**Your task**
Below is a set of entries; give all of them again exactly.

**Records shown**
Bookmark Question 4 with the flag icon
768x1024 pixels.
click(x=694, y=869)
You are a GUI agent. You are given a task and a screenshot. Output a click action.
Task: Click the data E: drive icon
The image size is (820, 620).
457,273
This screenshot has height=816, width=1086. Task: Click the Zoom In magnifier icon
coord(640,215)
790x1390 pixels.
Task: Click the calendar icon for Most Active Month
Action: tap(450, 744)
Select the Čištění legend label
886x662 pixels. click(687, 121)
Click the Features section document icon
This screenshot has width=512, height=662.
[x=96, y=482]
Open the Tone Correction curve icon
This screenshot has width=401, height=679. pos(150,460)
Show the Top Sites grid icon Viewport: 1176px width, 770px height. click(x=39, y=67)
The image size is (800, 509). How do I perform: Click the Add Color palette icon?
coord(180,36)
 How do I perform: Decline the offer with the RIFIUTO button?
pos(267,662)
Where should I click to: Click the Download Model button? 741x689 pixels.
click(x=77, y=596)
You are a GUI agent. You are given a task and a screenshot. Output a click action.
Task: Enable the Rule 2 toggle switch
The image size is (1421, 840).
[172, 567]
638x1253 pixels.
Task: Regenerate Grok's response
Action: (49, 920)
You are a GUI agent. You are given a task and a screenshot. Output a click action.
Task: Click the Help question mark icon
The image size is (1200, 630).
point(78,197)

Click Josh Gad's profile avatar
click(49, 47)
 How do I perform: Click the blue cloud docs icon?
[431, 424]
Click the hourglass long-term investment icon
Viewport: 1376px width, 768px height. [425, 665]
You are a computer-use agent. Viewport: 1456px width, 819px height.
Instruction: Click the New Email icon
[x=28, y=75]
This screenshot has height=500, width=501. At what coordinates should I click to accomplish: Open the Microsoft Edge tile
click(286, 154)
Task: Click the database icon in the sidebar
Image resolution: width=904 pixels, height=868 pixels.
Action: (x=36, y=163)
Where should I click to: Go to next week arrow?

**Task answer**
Bookmark Question 4 with the flag icon
768x1024 pixels.
click(x=694, y=869)
You are a GUI agent. You are given a task and a screenshot. Output a click action.
Task: Click the data E: drive icon
The image size is (820, 620).
457,273
This screenshot has height=816, width=1086. Task: Click the Zoom In magnifier icon
coord(640,215)
790x1390 pixels.
Task: Click the calendar icon for Most Active Month
Action: tap(450, 744)
Select the Čištění legend label
886x662 pixels. click(687, 121)
Click the Features section document icon
This screenshot has width=512, height=662.
[x=96, y=482]
Open the Tone Correction curve icon
This screenshot has width=401, height=679. pos(150,460)
Show the Top Sites grid icon Viewport: 1176px width, 770px height. click(x=39, y=67)
The image size is (800, 509). How do I perform: Click the Add Color palette icon?
coord(180,36)
 How do I perform: Decline the offer with the RIFIUTO button?
pos(267,662)
Where should I click to: Click the Download Model button? 741x689 pixels.
click(x=77, y=596)
You are a GUI agent. You are given a task and a screenshot. Output a click action.
Task: Enable the Rule 2 toggle switch
The image size is (1421, 840).
[172, 567]
638x1253 pixels.
Task: Regenerate Grok's response
Action: (49, 920)
You are a GUI agent. You are given a task and a screenshot. Output a click action.
Task: Click the Help question mark icon
The image size is (1200, 630).
point(78,197)

Click Josh Gad's profile avatar
click(49, 47)
 How do I perform: Click the blue cloud docs icon?
[431, 424]
Click the hourglass long-term investment icon
Viewport: 1376px width, 768px height. [425, 665]
You are a computer-use agent. Viewport: 1456px width, 819px height.
Instruction: Click the New Email icon
[x=28, y=75]
This screenshot has height=500, width=501. At what coordinates should I click to accomplish: Open the Microsoft Edge tile
click(286, 154)
Task: Click the database icon in the sidebar
Image resolution: width=904 pixels, height=868 pixels.
Action: (x=36, y=163)
Where should I click to: Go to next week arrow?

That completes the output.